The live cattle market, which lost more than $4 this week, and feeders, which lost $7.93, were due for a break and seems to have run out of gas, says Jerry Gulke of the Gulke Group. He notes that we’ve seen about a 50% drop in hog prices since last fall but retailers didn’t pass on cheaper pork to consumers. Now they are buying at lower prices for grilling features later. That may shift consumer demand to pork. “As we saw when corn came off about $7.50, once you turn demand, falls like a rock. It is is like trying to catch a knife," says. "Producers really have to lock in a margin.”
Regarding crops, he adds, “The only good news is that with profit margins being squeezed, it might reduce acres a little. Old-crop soybeans closed the day and the week at their lowest price of 2015. Technically, that isn’t good.”

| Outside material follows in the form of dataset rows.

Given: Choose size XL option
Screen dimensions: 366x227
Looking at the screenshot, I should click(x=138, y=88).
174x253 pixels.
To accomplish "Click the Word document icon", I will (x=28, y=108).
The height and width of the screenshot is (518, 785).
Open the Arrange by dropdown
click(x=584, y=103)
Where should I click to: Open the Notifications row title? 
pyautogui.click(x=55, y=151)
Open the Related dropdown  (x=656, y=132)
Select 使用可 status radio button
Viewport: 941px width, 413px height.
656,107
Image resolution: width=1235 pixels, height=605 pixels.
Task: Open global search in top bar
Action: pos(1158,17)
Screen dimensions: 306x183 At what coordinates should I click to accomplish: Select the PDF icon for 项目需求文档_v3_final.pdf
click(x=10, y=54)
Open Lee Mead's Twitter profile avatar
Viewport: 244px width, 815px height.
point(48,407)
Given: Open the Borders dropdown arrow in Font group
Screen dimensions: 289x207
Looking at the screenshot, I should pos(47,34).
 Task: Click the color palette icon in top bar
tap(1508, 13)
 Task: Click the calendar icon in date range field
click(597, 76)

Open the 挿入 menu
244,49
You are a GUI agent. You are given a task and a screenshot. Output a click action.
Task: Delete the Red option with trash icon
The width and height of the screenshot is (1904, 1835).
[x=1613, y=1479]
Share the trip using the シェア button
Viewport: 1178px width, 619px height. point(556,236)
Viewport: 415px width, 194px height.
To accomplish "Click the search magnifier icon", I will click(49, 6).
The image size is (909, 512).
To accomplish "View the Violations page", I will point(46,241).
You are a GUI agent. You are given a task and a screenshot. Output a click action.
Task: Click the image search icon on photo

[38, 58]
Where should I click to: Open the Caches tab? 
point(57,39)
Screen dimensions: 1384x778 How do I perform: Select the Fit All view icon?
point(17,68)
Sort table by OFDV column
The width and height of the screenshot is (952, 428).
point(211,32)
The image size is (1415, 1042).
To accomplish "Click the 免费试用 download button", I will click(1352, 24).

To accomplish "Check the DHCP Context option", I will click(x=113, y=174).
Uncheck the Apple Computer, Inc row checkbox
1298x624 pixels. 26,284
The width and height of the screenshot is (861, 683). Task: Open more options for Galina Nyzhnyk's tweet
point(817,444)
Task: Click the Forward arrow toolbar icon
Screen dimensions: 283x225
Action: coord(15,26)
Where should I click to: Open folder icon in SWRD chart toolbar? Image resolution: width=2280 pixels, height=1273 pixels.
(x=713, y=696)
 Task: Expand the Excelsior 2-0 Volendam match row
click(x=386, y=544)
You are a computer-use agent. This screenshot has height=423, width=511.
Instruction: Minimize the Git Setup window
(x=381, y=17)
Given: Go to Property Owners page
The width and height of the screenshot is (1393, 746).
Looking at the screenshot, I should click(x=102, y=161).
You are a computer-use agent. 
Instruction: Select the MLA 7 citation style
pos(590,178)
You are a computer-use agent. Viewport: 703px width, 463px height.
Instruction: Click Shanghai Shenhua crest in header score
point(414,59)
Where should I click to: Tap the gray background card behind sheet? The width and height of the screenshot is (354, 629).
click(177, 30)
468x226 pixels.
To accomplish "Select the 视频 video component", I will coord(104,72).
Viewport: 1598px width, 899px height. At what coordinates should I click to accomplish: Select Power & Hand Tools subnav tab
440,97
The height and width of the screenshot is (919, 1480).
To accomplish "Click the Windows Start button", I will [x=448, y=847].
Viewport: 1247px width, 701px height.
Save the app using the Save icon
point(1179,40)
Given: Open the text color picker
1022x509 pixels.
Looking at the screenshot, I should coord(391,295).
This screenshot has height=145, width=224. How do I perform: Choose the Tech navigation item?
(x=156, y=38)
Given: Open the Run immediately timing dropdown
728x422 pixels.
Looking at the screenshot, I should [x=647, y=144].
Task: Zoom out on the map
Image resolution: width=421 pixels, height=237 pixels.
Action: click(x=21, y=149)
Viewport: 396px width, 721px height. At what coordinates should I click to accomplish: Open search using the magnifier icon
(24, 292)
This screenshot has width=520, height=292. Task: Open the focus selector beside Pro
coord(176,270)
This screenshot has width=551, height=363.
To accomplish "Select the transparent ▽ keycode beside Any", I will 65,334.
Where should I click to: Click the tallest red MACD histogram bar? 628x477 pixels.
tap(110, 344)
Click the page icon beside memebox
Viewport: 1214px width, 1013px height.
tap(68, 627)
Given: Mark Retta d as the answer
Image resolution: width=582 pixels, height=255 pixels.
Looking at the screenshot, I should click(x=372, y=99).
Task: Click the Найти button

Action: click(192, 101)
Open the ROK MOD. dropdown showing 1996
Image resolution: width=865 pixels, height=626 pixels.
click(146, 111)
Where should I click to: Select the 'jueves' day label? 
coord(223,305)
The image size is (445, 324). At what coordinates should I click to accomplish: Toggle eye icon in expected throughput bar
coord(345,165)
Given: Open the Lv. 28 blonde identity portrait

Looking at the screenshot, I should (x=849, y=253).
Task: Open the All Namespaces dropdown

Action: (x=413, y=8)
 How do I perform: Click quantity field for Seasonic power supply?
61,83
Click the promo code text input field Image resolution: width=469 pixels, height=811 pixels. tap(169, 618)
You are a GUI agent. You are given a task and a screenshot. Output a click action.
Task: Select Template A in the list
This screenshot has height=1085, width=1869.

The dollar is our nemesis, Gulke says. It takes some time to have an effect but that now is kicking in. South America hasn’t hardly missed a beat. We’ve been hurt more than they have. If everyone has a reasonable crop this year, we're going to have to find a way to become least-cost producers. It’s not going to be easy. We’ll have more bumps in the road ahead of us. I’m surprised land prices haven't fallen more already but we'll get an update this summer and I think it will show they are."